All of this however, is really just about if it is possible. Whether it is a good idea is another matter.
The contents of the cart are order line items, and it is the line items which are of relevance to the MDB, not the container of those items. Would it not be cleaner to "flush" the order to the MDB? At this point the order is just a value object, not an entity EJB right? Wouldn't see the point in creating the entity bean until the order is placed (how many times do we put things in our cart and then leave the site without doing anything?)

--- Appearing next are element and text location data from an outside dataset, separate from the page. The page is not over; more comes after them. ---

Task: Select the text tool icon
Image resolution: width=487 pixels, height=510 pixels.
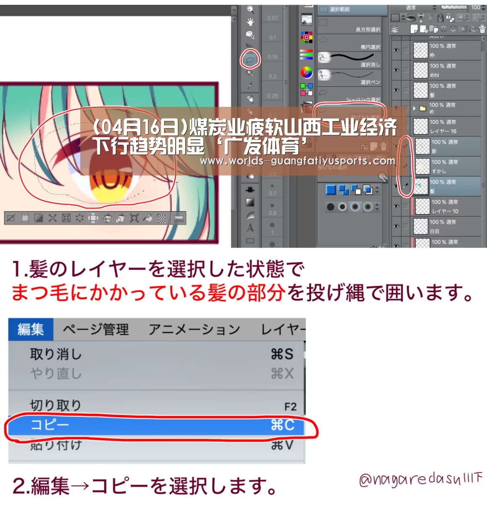Action: coord(250,228)
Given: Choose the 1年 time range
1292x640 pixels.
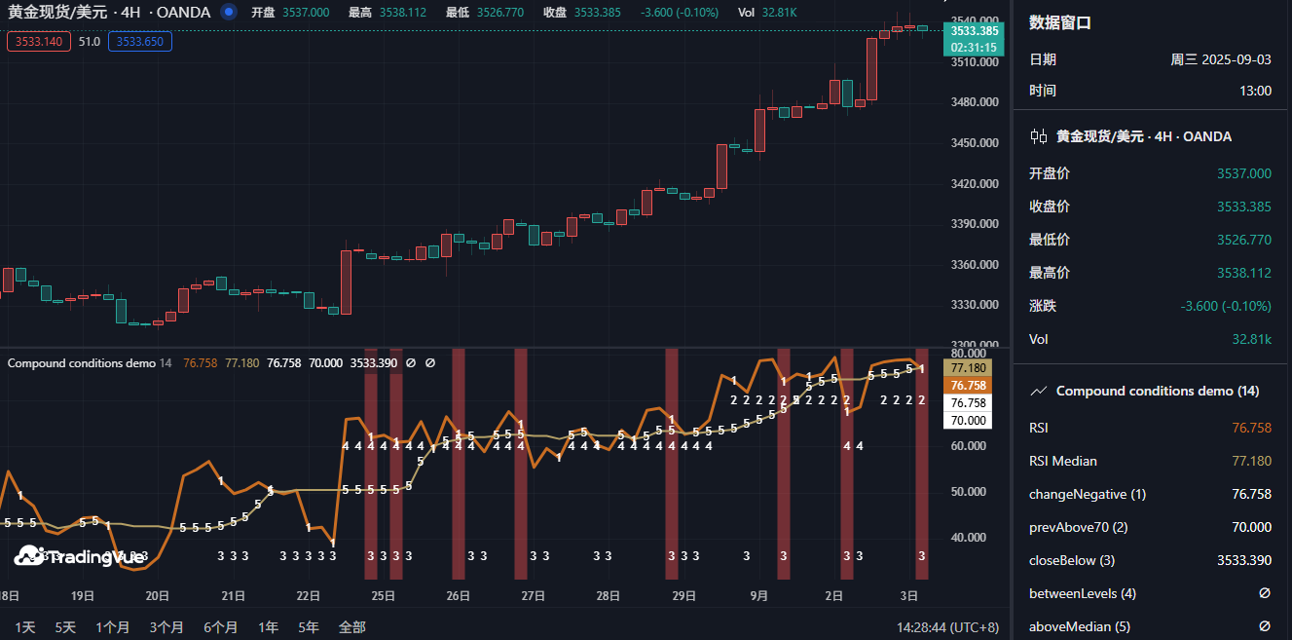Looking at the screenshot, I should (x=268, y=627).
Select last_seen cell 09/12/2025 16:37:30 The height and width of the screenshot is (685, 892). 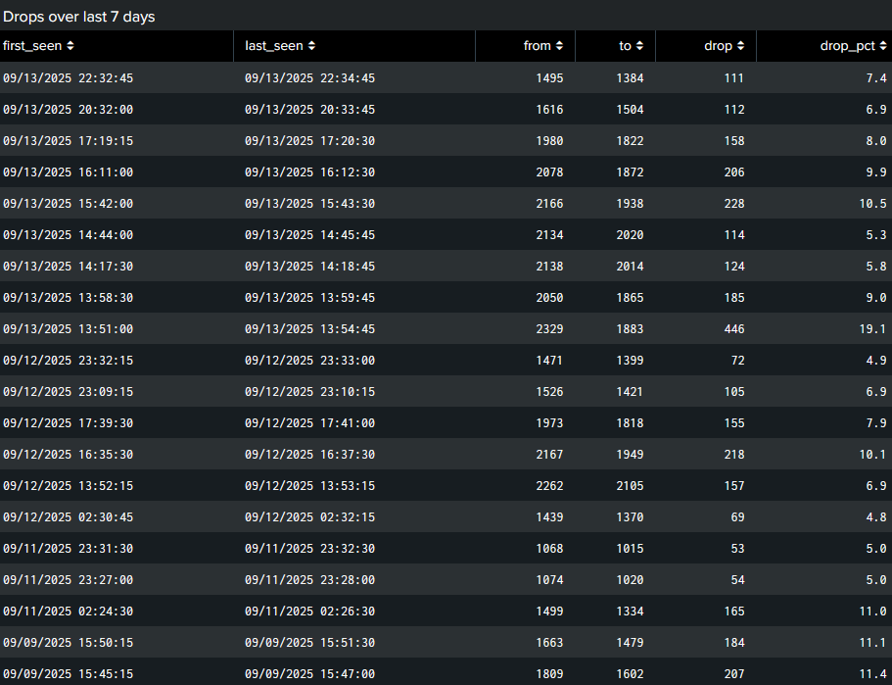click(x=309, y=455)
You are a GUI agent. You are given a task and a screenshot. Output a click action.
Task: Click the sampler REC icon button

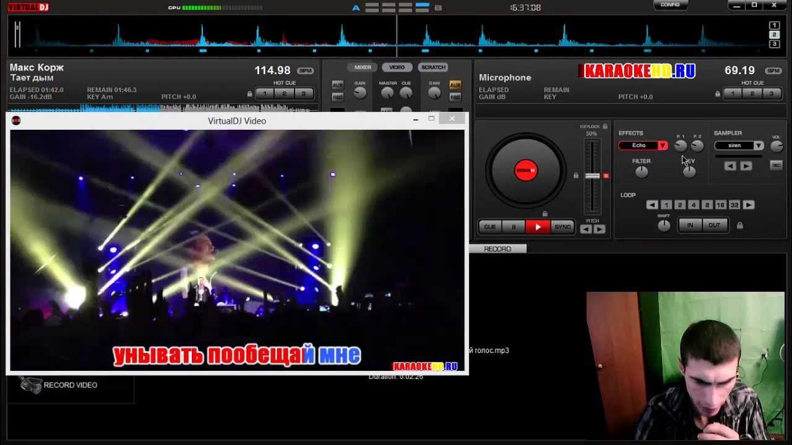click(x=776, y=165)
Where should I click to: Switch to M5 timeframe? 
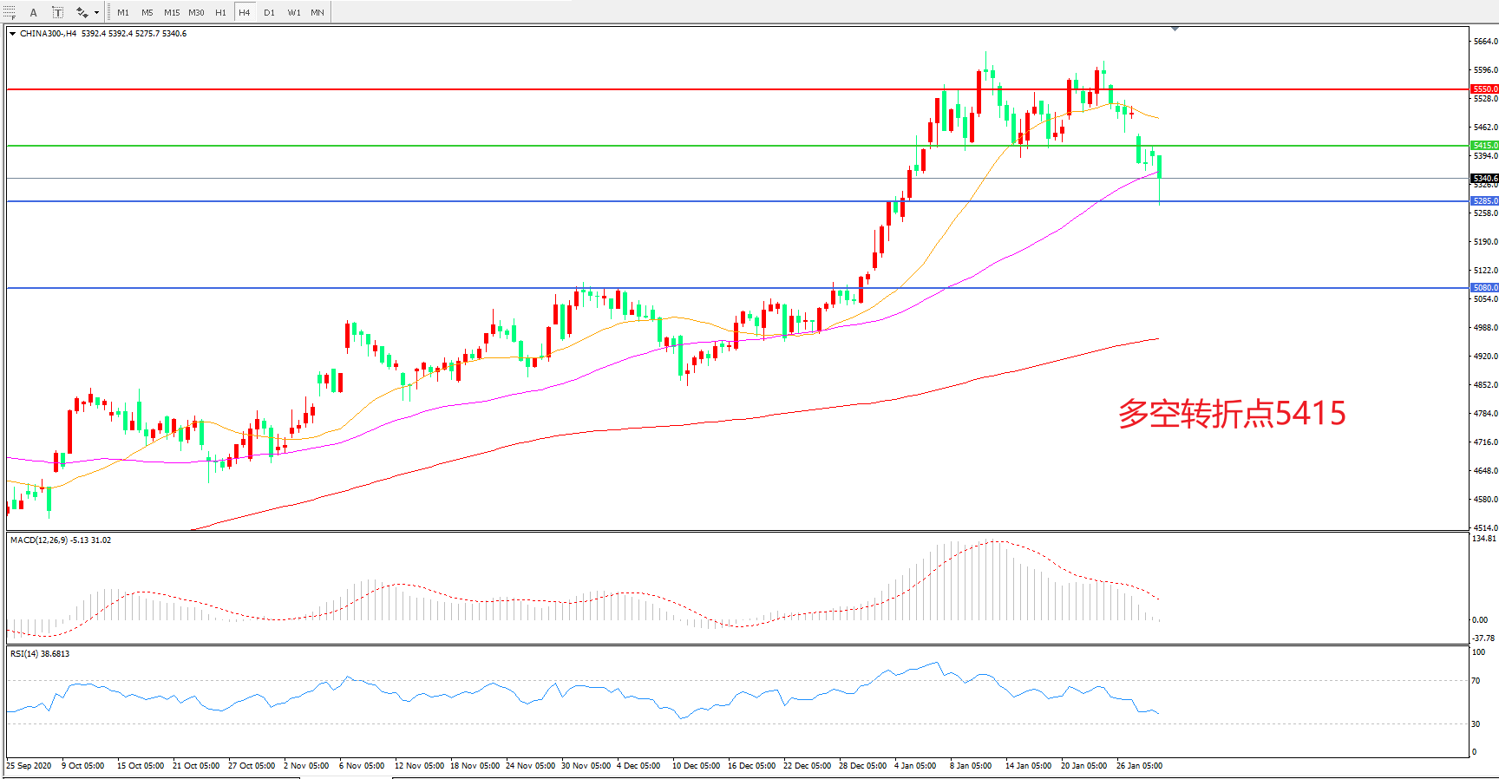tap(147, 12)
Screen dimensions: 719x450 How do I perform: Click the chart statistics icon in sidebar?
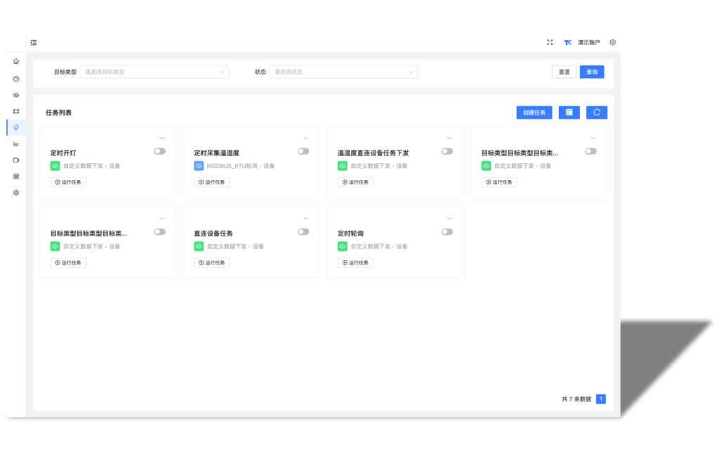coord(16,144)
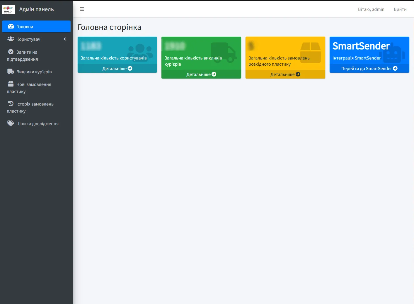
Task: Open Детальніше on the users count card
Action: (x=117, y=68)
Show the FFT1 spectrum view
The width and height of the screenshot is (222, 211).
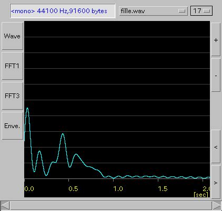[12, 66]
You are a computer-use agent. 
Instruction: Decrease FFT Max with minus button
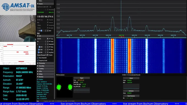click(45, 47)
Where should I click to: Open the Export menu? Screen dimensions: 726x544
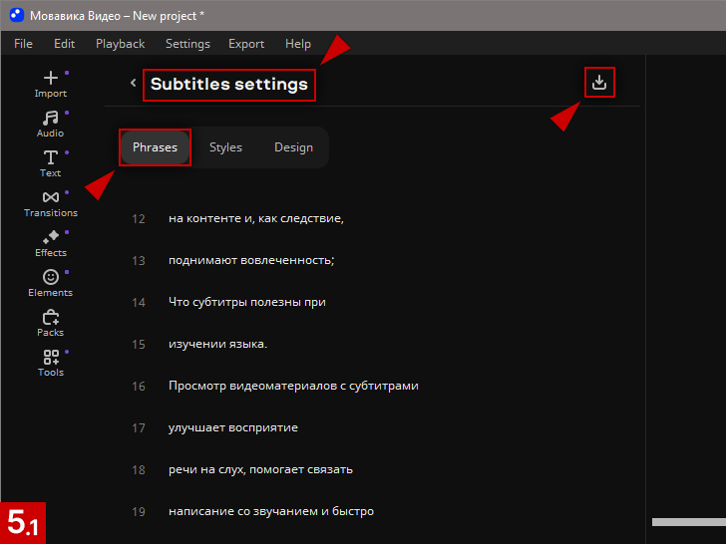coord(246,44)
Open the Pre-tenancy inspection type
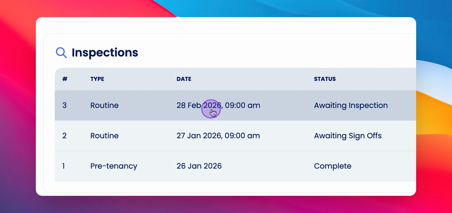This screenshot has height=213, width=452. click(x=114, y=166)

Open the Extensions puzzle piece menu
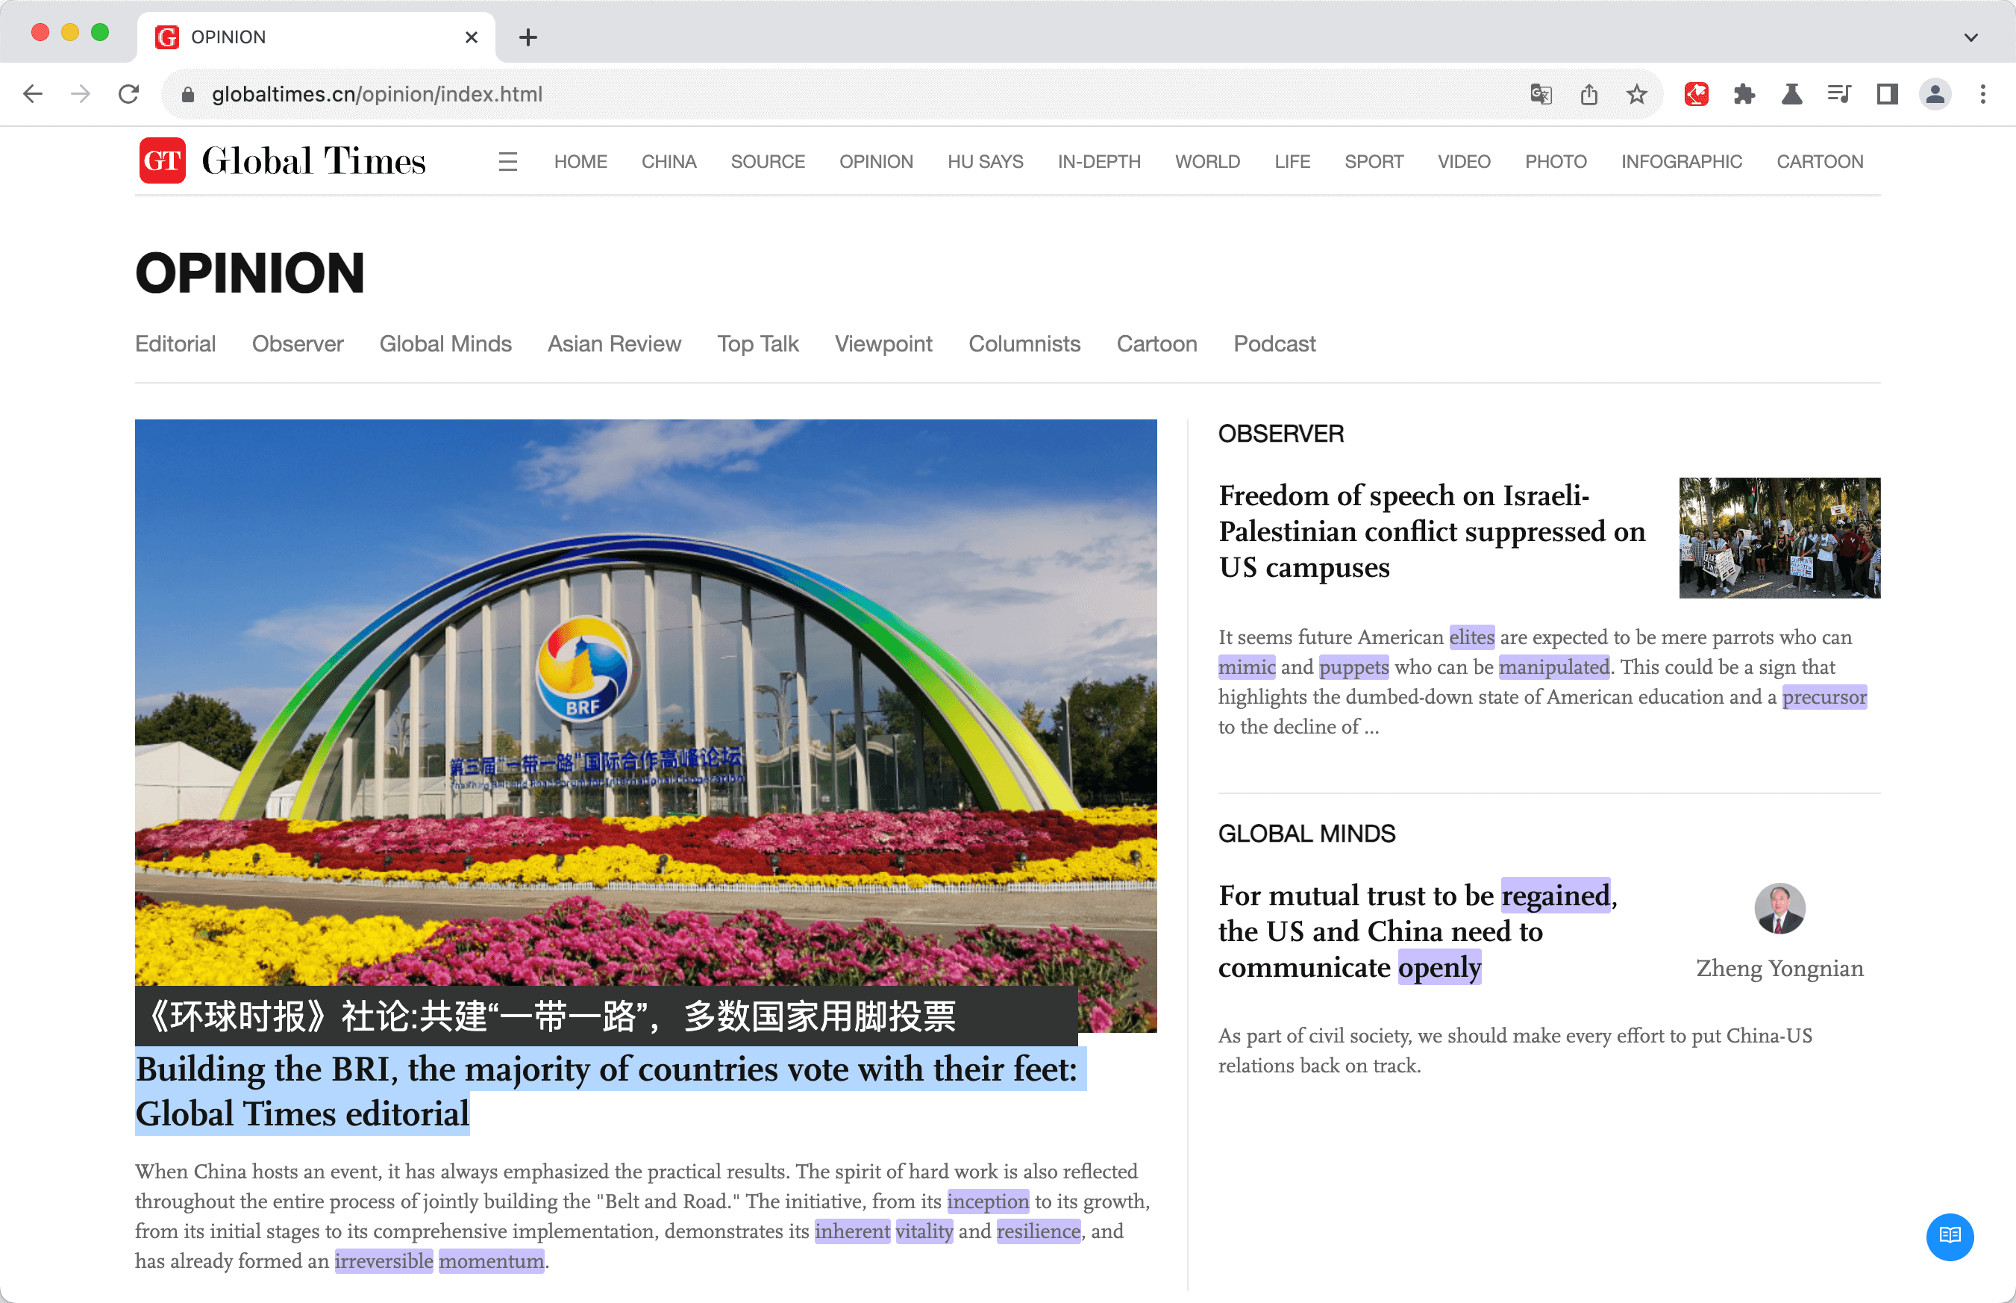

The user can then check the status of their order by going to the orders page. Logically it's an order at this point, not something in your shopping cart any more.
So it would go something like this.
Cart (contains order value objects)
Message Driven Bean
(checks credit, if OK..)
Creates Entity Bean
Last step is for MDB to send confirmation email.
For that matter the stateful session bean may be overkill, since you can just as easily store the cart in an HTTPSession, and more and more servers will provide HTTPSession replication across a cluster. But then it probably wouldn't fit the bill as an EJB example would it!